Jetzt ist es doch geschehen! Die Nokia-Aktie ist unter den mittelfristigen Aufwärtstrend gerutscht, der sich in den vergangenen Monaten als robuste Unterstützung erwiesen hatte. Einen Hoffnungsschimmer gibt es allerdings: Bei 2,79 Euro verläuft ein horizontaler Support, den es jetzt zu verteidigen gilt.

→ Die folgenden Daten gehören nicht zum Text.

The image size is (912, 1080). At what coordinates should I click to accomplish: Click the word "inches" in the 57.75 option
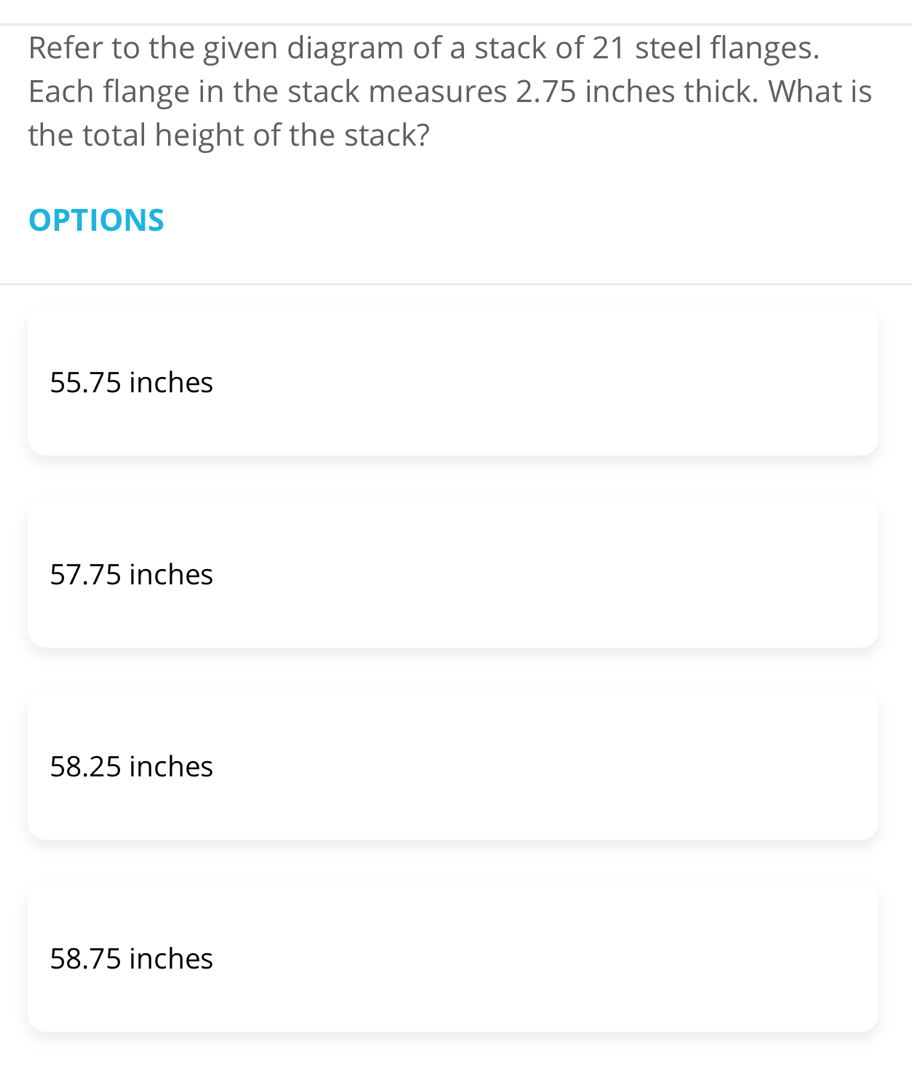tap(171, 574)
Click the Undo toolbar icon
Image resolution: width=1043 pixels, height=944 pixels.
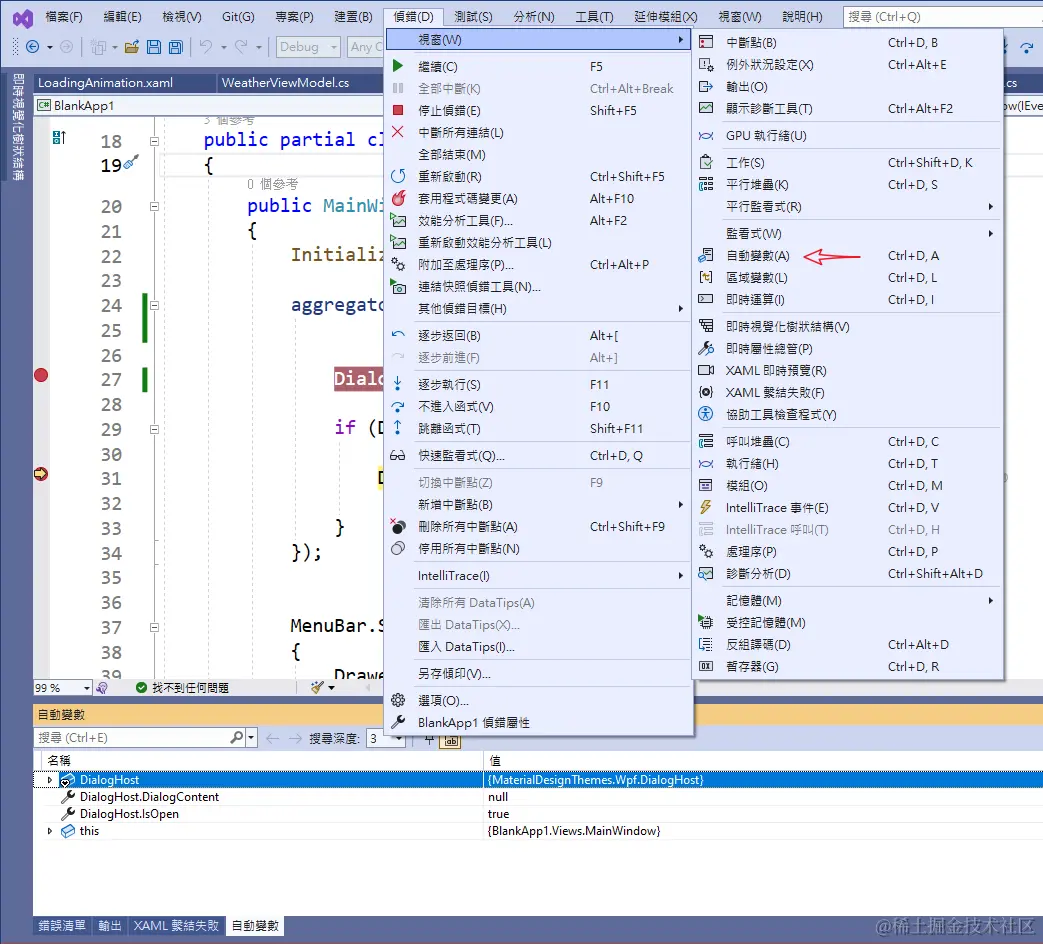tap(205, 47)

Nachdem zuletzt aus Indien mehrere Negativnachrichten einprasselten, gibt es jetzt eine gute Nachricht. Einer Studie der Marktforscher von Nielsen India zufolge genießt Nokia bei den Verbrauchern in Indien mit einem Wert von 88 Prozent den besten Ruf in der Branche. Samsung und Blackberry folgen auf den Plätzen zwei und drei.
25. Februar im Blick
Anleger sollten den 25. Februar im Blick behalten. Im Rahmen des Mobile World Congress in Barcelona dürften die Finnen einige Produktneuheiten vorstellen. Die Analysten von Strategy Analytics rechnen allerdings nicht damit, dass Nokia ein eigenes Tablet vorstellen wird. Vielmehr dürfte Nokia seinen Fokus auf neue Smartphones legen. Denkbar ist unter anderem ein neues Flaggschiff über dem Lumia 920 mit Alu-Gehäuse. Weitere Gerüchte besagen, dass Nokia die Produktpalette vor allem in der Klasse unter dem Lumia 920 ausbauen wird.

Charttechnisch angeschlagen
Die Nokia-Aktie ist unter den mittelfristigen Aufwärtstrend gerutscht. Nun muss die Aktie die horizontale Unterstützung bei 2,79 Euro verteidigen, sonst drohen weitere Verluste. DER AKTIONÄR hält an seiner langfristig positiven Einschätzung für die Nokia-Aktie fest, allerdings sollten Anleger den Stopp bei 2,40 Euro beachten.